Exercise a » Copy out the records line for line, starting at the first line and ending at the line that contains "(x=280, y=212)".

Excerpted text »
>>>>
Then my biggest/only freelance client cut me back by 50 percent. I have only myself to blame on that - it's been cushy - and I've been selfish, what, writing a screenplay or two instead of hunting down new clients when I knew that the travel biz was down the toilet. But so help me, I wouldn't give back that gift of writing time for anything.

But then you mix that in with the unforeseen over expenditures on renovating the house, (mouse nibbled electric wiring, potentially life-threatening heating systems, ice storms) and the cash tightens up and the job market dries up with the Wall Street nay, Global Market Meltdown... Well, before you know it we're not just feeling empathy for the guy we read about on about going from a six-figure job to delivering pizzas - WE ARE THAT GUY!!!

And yet, we are doing fine. (Sort of.)

In August I took a retail job at a sporting goods store in NYC where I sell running shoes to avid running New Yorkers, International visitors and regular neighborhood folks. Though not exactly what I expected to be doing with my college education at this stage of the game, it's been one of the best work experiences I've had in the last decade.


For starters, now I know I can sell and have always wanted to get into sales, but didn't think I had the aggressive quality to do it well. Now I know I can. Hell, I even "won" Sales MVP in August at the store!

I've also been forced out of the isolating cocoon of my holed-up home office back into the streets and energy of NYC. Wow...all that I've been missing! Lady Gaga, Jay-Z, the Union Square Green Market!

Oh, and I get to hang out with today's young people. They are also struggling - what with their newly minted college degrees and steep college loans. Unable to find work, they still tough it out. Resilient, really. They even make me proud, so different than those Internet bubble babies with their "Gimme Gimme Gimme" rantings.

And I lost 15 pounds! (It's amazing the mileage you log standing for six hour stretches and working in retail).

And I have one of the best work managers/supervisors I've ever had in all of my working life. So, I feel appreciated. Even if it is only for my sneaker-selling abilities, and for showing up on time.

Best of all, John is learning to cook! Hell, he's like a Gordon Ramsey in the making, what with his kick-ass Shepherd's Pie and such.

Also, John's got some good job leads when a few months ago there wasn't a thing going on "out there." I mean, we're talking tumbleweeds, folks...but for now, it's his job to find that big job, and mine to keep us keeping on. And as noted above, that works out just fine for me.

So , we're hopeful. And we're hanging as a team like never before.

So what's not to like about this "new normal"? Well, yes, we've had to find a new rhythm to our life. We've had to take stock. We've had to adjust. We even had to (GASP) clip coupons! And sell stuff on eBay!

And maybe we can't be Just Off The Taconic as much as we'd like...but we're holding onto the house with everything we've got. Because this has shown us just how much we love our lives Upstate, as well as our lives and friends Downstate.

John has a few interviews lined up. And I have just a few more script pages to write. And after that we'll figure it out all over again.

But we're not going anywhere.

And yes, we are still here. (Mido, too.) :)
<<<<
Dataset records »
>>>>
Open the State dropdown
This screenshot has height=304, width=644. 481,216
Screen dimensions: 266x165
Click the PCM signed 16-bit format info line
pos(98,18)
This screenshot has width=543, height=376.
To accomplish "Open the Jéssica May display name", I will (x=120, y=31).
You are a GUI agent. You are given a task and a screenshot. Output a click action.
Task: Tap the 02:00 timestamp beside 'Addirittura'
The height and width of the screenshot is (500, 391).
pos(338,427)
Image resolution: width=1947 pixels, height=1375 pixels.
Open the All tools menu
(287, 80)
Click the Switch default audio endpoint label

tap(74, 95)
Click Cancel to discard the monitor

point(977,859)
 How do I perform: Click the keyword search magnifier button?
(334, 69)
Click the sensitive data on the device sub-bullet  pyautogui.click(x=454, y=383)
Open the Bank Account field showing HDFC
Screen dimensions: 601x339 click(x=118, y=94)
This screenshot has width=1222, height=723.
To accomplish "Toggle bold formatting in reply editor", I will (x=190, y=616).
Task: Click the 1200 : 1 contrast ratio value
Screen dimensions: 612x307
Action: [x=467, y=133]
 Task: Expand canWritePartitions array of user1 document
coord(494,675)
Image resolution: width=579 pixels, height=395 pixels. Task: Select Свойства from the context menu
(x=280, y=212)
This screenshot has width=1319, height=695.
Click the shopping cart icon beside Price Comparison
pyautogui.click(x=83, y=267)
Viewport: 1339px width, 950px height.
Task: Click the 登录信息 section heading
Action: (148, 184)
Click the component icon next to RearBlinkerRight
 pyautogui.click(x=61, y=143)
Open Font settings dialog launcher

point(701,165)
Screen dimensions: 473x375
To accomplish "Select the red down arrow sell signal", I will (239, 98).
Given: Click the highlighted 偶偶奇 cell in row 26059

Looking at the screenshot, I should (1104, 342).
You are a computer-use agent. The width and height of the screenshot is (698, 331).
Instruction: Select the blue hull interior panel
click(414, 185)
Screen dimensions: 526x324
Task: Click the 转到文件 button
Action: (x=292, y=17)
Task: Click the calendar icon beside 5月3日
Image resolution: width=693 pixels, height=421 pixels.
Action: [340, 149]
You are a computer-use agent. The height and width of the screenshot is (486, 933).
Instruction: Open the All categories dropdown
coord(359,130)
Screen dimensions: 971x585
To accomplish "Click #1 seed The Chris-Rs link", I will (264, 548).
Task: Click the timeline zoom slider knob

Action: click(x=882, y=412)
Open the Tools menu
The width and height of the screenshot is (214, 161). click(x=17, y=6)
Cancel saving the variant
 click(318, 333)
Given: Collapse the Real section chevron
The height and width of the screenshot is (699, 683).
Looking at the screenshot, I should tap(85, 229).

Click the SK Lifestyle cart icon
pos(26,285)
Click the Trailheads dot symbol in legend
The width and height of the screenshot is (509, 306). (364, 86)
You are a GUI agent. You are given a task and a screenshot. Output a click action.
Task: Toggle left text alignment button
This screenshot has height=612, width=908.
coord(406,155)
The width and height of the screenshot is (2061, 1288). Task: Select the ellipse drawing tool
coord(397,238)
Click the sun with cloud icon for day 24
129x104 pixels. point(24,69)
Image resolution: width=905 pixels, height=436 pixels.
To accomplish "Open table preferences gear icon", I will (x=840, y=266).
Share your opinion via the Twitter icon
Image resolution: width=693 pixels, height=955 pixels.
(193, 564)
<<<<
Exercise b » In the essay about taking a retail job, what did the writer "win" at the store in August?

Correct answer a »
Open the State dropdown
This screenshot has height=304, width=644. 481,216
Screen dimensions: 266x165
Click the PCM signed 16-bit format info line
pos(98,18)
This screenshot has width=543, height=376.
To accomplish "Open the Jéssica May display name", I will (x=120, y=31).
You are a GUI agent. You are given a task and a screenshot. Output a click action.
Task: Tap the 02:00 timestamp beside 'Addirittura'
The height and width of the screenshot is (500, 391).
pos(338,427)
Image resolution: width=1947 pixels, height=1375 pixels.
Open the All tools menu
(287, 80)
Click the Switch default audio endpoint label

tap(74, 95)
Click Cancel to discard the monitor

point(977,859)
 How do I perform: Click the keyword search magnifier button?
(334, 69)
Click the sensitive data on the device sub-bullet  pyautogui.click(x=454, y=383)
Open the Bank Account field showing HDFC
Screen dimensions: 601x339 click(x=118, y=94)
This screenshot has width=1222, height=723.
To accomplish "Toggle bold formatting in reply editor", I will (x=190, y=616).
Task: Click the 1200 : 1 contrast ratio value
Screen dimensions: 612x307
Action: [x=467, y=133]
 Task: Expand canWritePartitions array of user1 document
coord(494,675)
Image resolution: width=579 pixels, height=395 pixels. Task: Select Свойства from the context menu
(x=280, y=212)

Correct answer b » Sales MVP